▶ [Instruction 1]: Copy out the rows starting at the top and ending at the line that contains "281 [1136, 58]", with both ends included. Leave the pictures out.

▶ [Document]:
>>

Yeah yeah.. It’s a novelty single by a bunch of (possibly stage school) Australian kids but hey! atleast it’s a silly speedball head rush of a novelty single by Australian school kids. In at number 49 for the “CHEATER! LIAR!” bit alone. 
 
 
 

48
Painting New York On My Shoes
Poppy & The Jezebels

Sounding like the X-Ray Spex’s Poly Styrene recounting a misty dream over some almost self-taught piano this song charmed me in the early parts of 2007.
 
 

47
A Ghost In The Arcade
Idlewild

They may have disappeared into post-peak mediocrity but this blistering little tune was still a treat.
 

46
Disconnect the Dots
Of Montreal

Half of me thinks this is too smug by half “Oh look we’ve got 80’s synths” U.S. indie-smindie tedium, the half of me is quite charmed by the fact it sounds like Ken Stringfellow “doing a Postal Service”. Oh the conflict! … Still, I keep listening to it so it’s in at 46. Poppet.
 

45
The Last Parade On Ann St.
Chris Bathgate

Singer-songwriter-sometimes SLGTM bassist Chris Bathgate is in at number 45. with this song that seems lost in a whisper until the final reverb drenched guitar outro that sounds like heaven crying.
 

44
Legs ‘N’ Show
Glasvegas

Admittedly “Daddy’s Gone” was funnier (in a sing along doing your own comical impression of singer James Allan’s vocals) but this fuzzed up JAMC go doop wop blast was the track that gets me excited. If the CBP (Chavy British Public) take Glasvegas to their heart in 2008 there could be pub sing longs of such scale it would be as if The Proclaimers and Oasis had produced a distorted spawn. Frightening… yet also strangely exciting.
 

43
Click, Click, Click, Click
Bishop Allen

Yeah yeah… it’s generic U.S. radio friendly indie rock but I’m sucker for an instant almost jingle-esque chorus and this chorus delivers in spades plus I admire their mercenary business savvy in them fully going for the “indie girls who take photos” demographic. How do I sleep at night? I pretend this is by the Eels or someother band that’s “allowed”.
 

42
Mansard Roof
Vampire Weekend

This sounds like the classic ”Concrete & Clay” re-imagined by a band forced to play on a Polynesian cruise ship. More power to them, I say.
 

41
Strangers
The Sailplanes

A fine unleashing of pounding bass, wirey guitars and joy dividing synth from this London band.
 

40
I Am John
Loney, Dear

Yet another “Swedish indie-pop” charmer of a song, the difference this time is that at the end it all goes falsetto crazy and sounds a bit like Barry Gibb gatecrashing a Hidden Cameras’ recording session. Fantastic.
 

39
Delivery
Babyshambles

He’ll never release a brilliant album (and he’ll never top those classic Libertines singles) BUT dear old “Cheeky Pete” can still knock out great tunes like this.
 

38
Golden Skans
Klaxons

Being more manufactured than McFly, even sillier than SFA and fuelled by Bill Drummoned pop philosophies should make Klaxons a hell of a lot more entertaining than the “alright I suppose… if you’re in the mood for that sort of thing” product that they actually are. Still, this is classic “Indie goes Top Ten” crossover hit that will be used on Question Of Sport as backing music to sports clips from 2007 for years to come. Hooray!

<<

▶ [Extracted records]:
>>

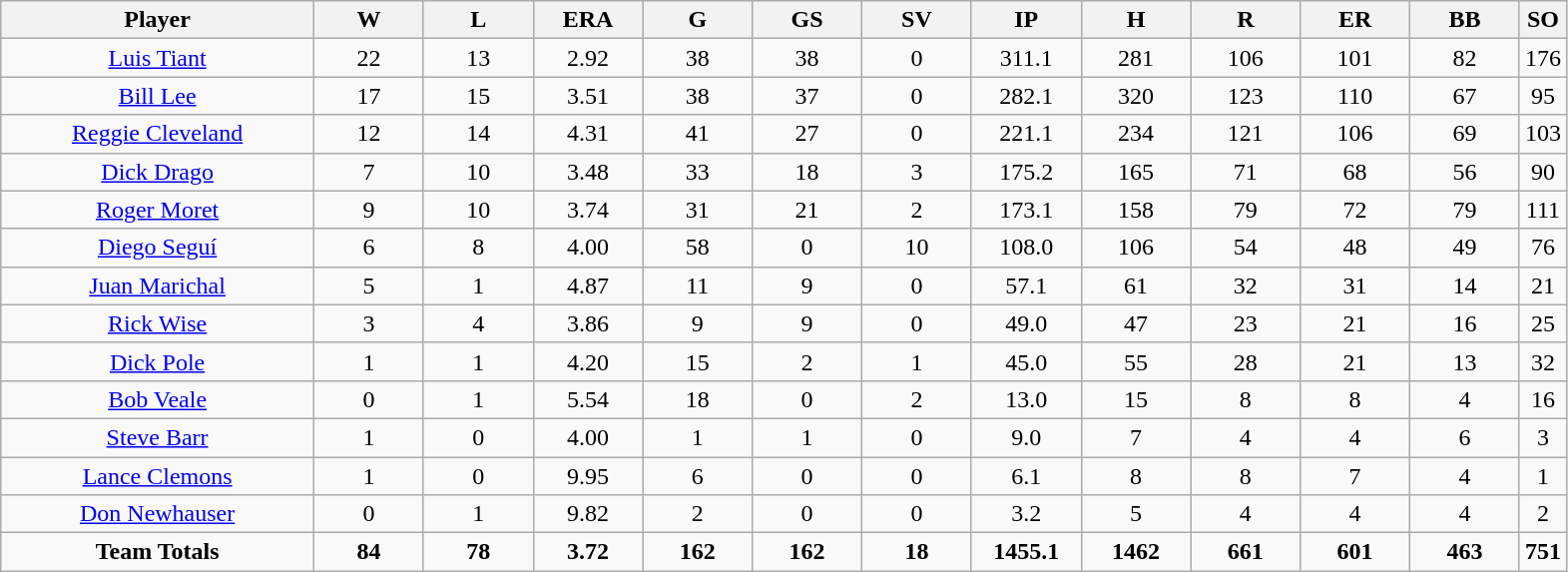
95 [1543, 96]
71 [1246, 172]
L [478, 20]
28 [1246, 361]
SV [917, 20]
55 [1136, 361]
661 [1246, 552]
173.1 [1026, 210]
12 [368, 134]
47 [1136, 323]
68 [1355, 172]
49 [1465, 248]
Reggie Cleveland [158, 134]
463 [1465, 552]
4.31 [588, 134]
41 [698, 134]
57.1 [1026, 285]
W [368, 20]
11 [698, 285]
282.1 [1026, 96]
90 [1543, 172]
Player [158, 20]
45.0 [1026, 361]
33 [698, 172]
1455.1 [1026, 552]
9.95 [588, 476]
2.92 [588, 58]
5.54 [588, 399]
Juan Marichal [158, 285]
281 [1136, 58]
Bob Veale [158, 399]
221.1 [1026, 134]
SO [1543, 20]
61 [1136, 285]
Dick Pole [158, 361]
GS [807, 20]
54 [1246, 248]
56 [1465, 172]
1462 [1136, 552]
Rick Wise [158, 323]
108.0 [1026, 248]
111 [1543, 210]
BB [1465, 20]
25 [1543, 323]
3.86 [588, 323]
Luis Tiant [158, 58]
103 [1543, 134]
ER [1355, 20]
22 [368, 58]
H [1136, 20]
ERA [588, 20]
234 [1136, 134]
4.20 [588, 361]
G [698, 20]
3.51 [588, 96]
49.0 [1026, 323]
R [1246, 20]
78 [478, 552]
27 [807, 134]
67 [1465, 96]
Diego Seguí [158, 248]
3.2 [1026, 514]
84 [368, 552]
110 [1355, 96]
Dick Drago [158, 172]
72 [1355, 210]
175.2 [1026, 172]
4.87 [588, 285]
Steve Barr [158, 437]
121 [1246, 134]
751 [1543, 552]
3.48 [588, 172]
13.0 [1026, 399]
Team Totals [158, 552]
9.0 [1026, 437]
3.72 [588, 552]
IP [1026, 20]
311.1 [1026, 58]
Don Newhauser [158, 514]
76 [1543, 248]
Bill Lee [158, 96]
82 [1465, 58]
165 [1136, 172]
6.1 [1026, 476]
601 [1355, 552]
23 [1246, 323]
Roger Moret [158, 210]
58 [698, 248]
320 [1136, 96]
176 [1543, 58]
Lance Clemons [158, 476]
123 [1246, 96]
48 [1355, 248]
158 [1136, 210]
37 [807, 96]
69 [1465, 134]
17 [368, 96]
101 [1355, 58]
3.74 [588, 210]
9.82 [588, 514]
Output the [x, y] coordinate of the center of the cell containing the given text.  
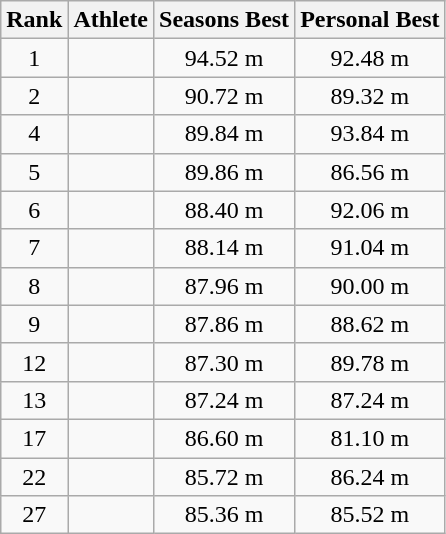
86.60 m [224, 438]
8 [34, 286]
1 [34, 58]
Personal Best [370, 20]
93.84 m [370, 134]
88.40 m [224, 210]
87.96 m [224, 286]
22 [34, 477]
90.00 m [370, 286]
89.32 m [370, 96]
Rank [34, 20]
87.30 m [224, 362]
89.86 m [224, 172]
6 [34, 210]
90.72 m [224, 96]
13 [34, 400]
17 [34, 438]
87.86 m [224, 324]
89.84 m [224, 134]
4 [34, 134]
85.72 m [224, 477]
92.06 m [370, 210]
85.52 m [370, 515]
Athlete [111, 20]
86.56 m [370, 172]
89.78 m [370, 362]
88.14 m [224, 248]
9 [34, 324]
88.62 m [370, 324]
86.24 m [370, 477]
85.36 m [224, 515]
94.52 m [224, 58]
5 [34, 172]
91.04 m [370, 248]
2 [34, 96]
27 [34, 515]
12 [34, 362]
Seasons Best [224, 20]
81.10 m [370, 438]
92.48 m [370, 58]
7 [34, 248]
From the cell containing the given text, extract its center point as (X, Y) coordinate. 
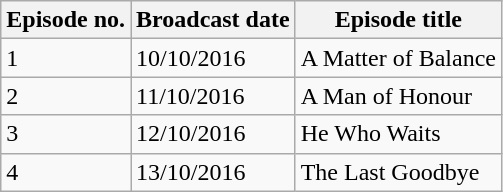
4 (66, 172)
The Last Goodbye (398, 172)
A Matter of Balance (398, 58)
10/10/2016 (214, 58)
Broadcast date (214, 20)
1 (66, 58)
13/10/2016 (214, 172)
Episode title (398, 20)
3 (66, 134)
2 (66, 96)
11/10/2016 (214, 96)
Episode no. (66, 20)
12/10/2016 (214, 134)
He Who Waits (398, 134)
A Man of Honour (398, 96)
Scan for the cell matching the given text and deliver its (x, y) coordinate at center. 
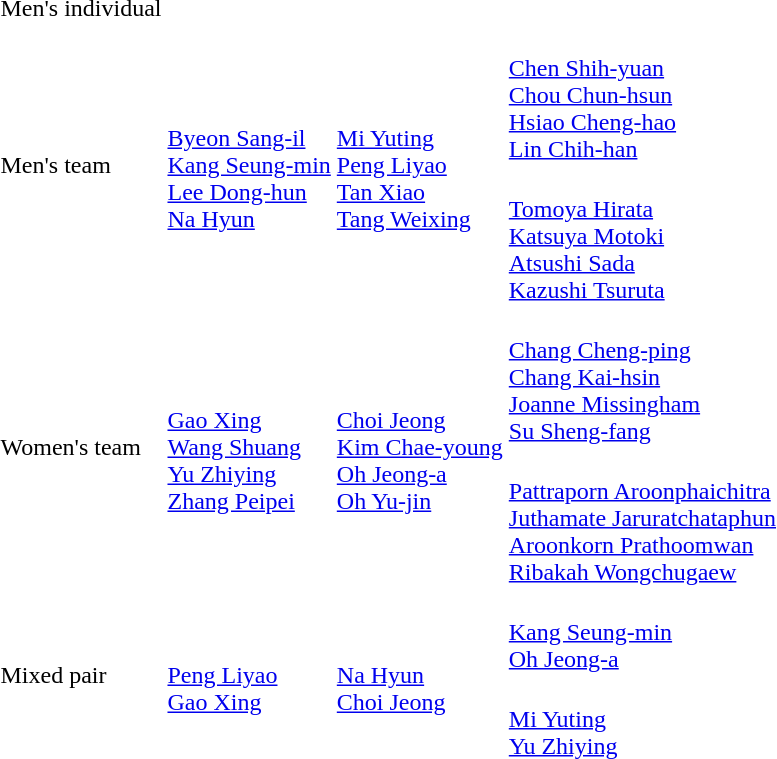
Pattraporn AroonphaichitraJuthamate JaruratchataphunAroonkorn PrathoomwanRibakah Wongchugaew (642, 518)
Chen Shih-yuanChou Chun-hsunHsiao Cheng-haoLin Chih-han (642, 95)
Byeon Sang-ilKang Seung-minLee Dong-hunNa Hyun (249, 166)
Tomoya HirataKatsuya MotokiAtsushi SadaKazushi Tsuruta (642, 236)
Gao XingWang ShuangYu ZhiyingZhang Peipei (249, 448)
Chang Cheng-pingChang Kai-hsinJoanne MissinghamSu Sheng-fang (642, 377)
Kang Seung-minOh Jeong-a (642, 632)
Choi JeongKim Chae-youngOh Jeong-aOh Yu-jin (420, 448)
Mi YutingPeng LiyaoTan XiaoTang Weixing (420, 166)
Locate the cell with the specified text and output its (X, Y) center coordinate. 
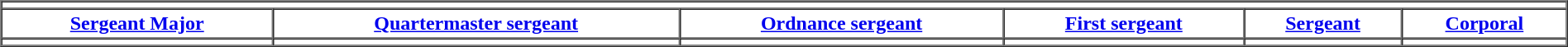
Quartermaster sergeant (476, 23)
First sergeant (1124, 23)
Sergeant Major (137, 23)
Sergeant (1323, 23)
Ordnance sergeant (841, 23)
Corporal (1484, 23)
Search for the cell housing the specified text and yield its [x, y] center coordinate. 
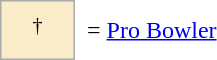
† [38, 30]
Locate the cell with the specified text and output its (X, Y) center coordinate. 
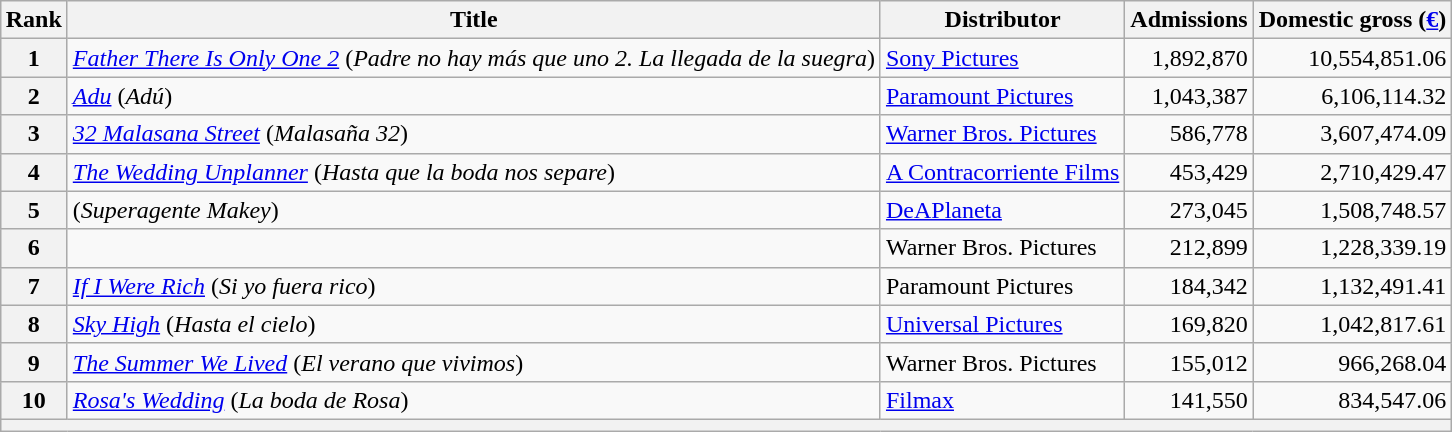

<<

▶ [Instruction 2]:
Answer these from the song countdown:
(a) Which band is at number 47?
(b) Who performs "Mansard Roof"?
(c) At what number does Chris Bathgate's song appear?

▶ [Exercise response 1]:
95 [1543, 96]
71 [1246, 172]
L [478, 20]
28 [1246, 361]
SV [917, 20]
55 [1136, 361]
661 [1246, 552]
173.1 [1026, 210]
12 [368, 134]
47 [1136, 323]
68 [1355, 172]
49 [1465, 248]
Reggie Cleveland [158, 134]
463 [1465, 552]
4.31 [588, 134]
41 [698, 134]
57.1 [1026, 285]
W [368, 20]
11 [698, 285]
282.1 [1026, 96]
90 [1543, 172]
Player [158, 20]
45.0 [1026, 361]
33 [698, 172]
1455.1 [1026, 552]
9.95 [588, 476]
2.92 [588, 58]
5.54 [588, 399]
Juan Marichal [158, 285]
281 [1136, 58]

▶ [Exercise response 2]:
(a) Idlewild
(b) Vampire Weekend
(c) 45